----- DATA -----
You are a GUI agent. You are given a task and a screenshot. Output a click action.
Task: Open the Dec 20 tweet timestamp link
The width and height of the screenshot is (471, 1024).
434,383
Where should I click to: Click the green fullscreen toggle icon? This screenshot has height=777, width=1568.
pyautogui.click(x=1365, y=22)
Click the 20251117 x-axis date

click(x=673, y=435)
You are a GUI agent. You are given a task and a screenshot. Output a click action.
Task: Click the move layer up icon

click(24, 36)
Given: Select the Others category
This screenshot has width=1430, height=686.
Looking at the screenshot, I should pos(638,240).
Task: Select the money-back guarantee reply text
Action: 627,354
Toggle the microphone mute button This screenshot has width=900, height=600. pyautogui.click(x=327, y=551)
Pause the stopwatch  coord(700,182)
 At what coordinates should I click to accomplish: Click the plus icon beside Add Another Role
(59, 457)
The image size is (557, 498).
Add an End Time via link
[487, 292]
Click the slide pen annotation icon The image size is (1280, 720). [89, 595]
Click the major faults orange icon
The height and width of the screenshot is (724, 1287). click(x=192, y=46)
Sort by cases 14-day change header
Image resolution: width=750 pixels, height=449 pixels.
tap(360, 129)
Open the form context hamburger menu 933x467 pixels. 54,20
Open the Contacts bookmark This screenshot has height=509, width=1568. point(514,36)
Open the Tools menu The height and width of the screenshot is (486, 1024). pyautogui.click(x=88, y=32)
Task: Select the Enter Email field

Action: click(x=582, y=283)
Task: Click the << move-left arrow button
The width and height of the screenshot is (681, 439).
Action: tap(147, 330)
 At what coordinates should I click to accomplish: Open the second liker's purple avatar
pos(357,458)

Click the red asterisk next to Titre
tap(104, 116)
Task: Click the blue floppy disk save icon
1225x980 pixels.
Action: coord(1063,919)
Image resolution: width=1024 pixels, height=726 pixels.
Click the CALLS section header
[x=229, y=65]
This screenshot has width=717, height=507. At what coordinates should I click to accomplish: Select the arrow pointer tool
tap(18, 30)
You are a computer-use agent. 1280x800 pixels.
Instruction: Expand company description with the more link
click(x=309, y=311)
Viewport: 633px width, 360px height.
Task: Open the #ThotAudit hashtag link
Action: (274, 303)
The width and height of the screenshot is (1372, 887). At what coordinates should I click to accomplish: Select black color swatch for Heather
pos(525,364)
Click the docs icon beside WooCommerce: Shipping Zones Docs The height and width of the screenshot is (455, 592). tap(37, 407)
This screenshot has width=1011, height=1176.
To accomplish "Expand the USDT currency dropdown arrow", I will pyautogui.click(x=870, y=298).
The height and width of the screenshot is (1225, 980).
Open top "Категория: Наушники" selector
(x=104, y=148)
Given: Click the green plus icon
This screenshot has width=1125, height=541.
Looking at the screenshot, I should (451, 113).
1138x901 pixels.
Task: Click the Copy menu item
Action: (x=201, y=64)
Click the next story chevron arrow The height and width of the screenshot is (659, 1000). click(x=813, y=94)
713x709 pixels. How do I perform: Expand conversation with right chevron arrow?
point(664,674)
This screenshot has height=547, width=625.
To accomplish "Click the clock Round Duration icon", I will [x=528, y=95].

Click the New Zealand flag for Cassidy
-----
Render every record verbatim. Nothing should be left out.

You are a GUI agent. You are given a task and a screenshot. Output a click action.
Task: Open the Dec 20 tweet timestamp link
The width and height of the screenshot is (471, 1024).
434,383
Where should I click to: Click the green fullscreen toggle icon? This screenshot has height=777, width=1568.
pyautogui.click(x=1365, y=22)
Click the 20251117 x-axis date

click(x=673, y=435)
You are a GUI agent. You are given a task and a screenshot. Output a click action.
Task: Click the move layer up icon

click(24, 36)
Given: Select the Others category
This screenshot has width=1430, height=686.
Looking at the screenshot, I should pos(638,240).
Task: Select the money-back guarantee reply text
Action: 627,354
Toggle the microphone mute button This screenshot has width=900, height=600. pyautogui.click(x=327, y=551)
Pause the stopwatch  coord(700,182)
 At what coordinates should I click to accomplish: Click the plus icon beside Add Another Role
(59, 457)
The image size is (557, 498).
Add an End Time via link
[487, 292]
Click the slide pen annotation icon The image size is (1280, 720). [89, 595]
Click the major faults orange icon
The height and width of the screenshot is (724, 1287). click(x=192, y=46)
Sort by cases 14-day change header
Image resolution: width=750 pixels, height=449 pixels.
tap(360, 129)
Open the form context hamburger menu 933x467 pixels. 54,20
Open the Contacts bookmark This screenshot has height=509, width=1568. point(514,36)
Open the Tools menu The height and width of the screenshot is (486, 1024). pyautogui.click(x=88, y=32)
Task: Select the Enter Email field

Action: click(x=582, y=283)
Task: Click the << move-left arrow button
The width and height of the screenshot is (681, 439).
Action: tap(147, 330)
 At what coordinates should I click to accomplish: Open the second liker's purple avatar
pos(357,458)

Click the red asterisk next to Titre
tap(104, 116)
Task: Click the blue floppy disk save icon
1225x980 pixels.
Action: coord(1063,919)
Image resolution: width=1024 pixels, height=726 pixels.
Click the CALLS section header
[x=229, y=65]
This screenshot has width=717, height=507. At what coordinates should I click to accomplish: Select the arrow pointer tool
tap(18, 30)
You are a computer-use agent. 1280x800 pixels.
Instruction: Expand company description with the more link
click(x=309, y=311)
Viewport: 633px width, 360px height.
Task: Open the #ThotAudit hashtag link
Action: (274, 303)
The width and height of the screenshot is (1372, 887). At what coordinates should I click to accomplish: Select black color swatch for Heather
pos(525,364)
Click the docs icon beside WooCommerce: Shipping Zones Docs The height and width of the screenshot is (455, 592). tap(37, 407)
This screenshot has width=1011, height=1176.
To accomplish "Expand the USDT currency dropdown arrow", I will pyautogui.click(x=870, y=298).
The height and width of the screenshot is (1225, 980).
Open top "Категория: Наушники" selector
(x=104, y=148)
Given: Click the green plus icon
This screenshot has width=1125, height=541.
Looking at the screenshot, I should (451, 113).
1138x901 pixels.
Task: Click the Copy menu item
Action: (x=201, y=64)
Click the next story chevron arrow The height and width of the screenshot is (659, 1000). click(x=813, y=94)
713x709 pixels. How do I perform: Expand conversation with right chevron arrow?
point(664,674)
This screenshot has height=547, width=625.
To accomplish "Click the clock Round Duration icon", I will [x=528, y=95].

Click the New Zealand flag for Cassidy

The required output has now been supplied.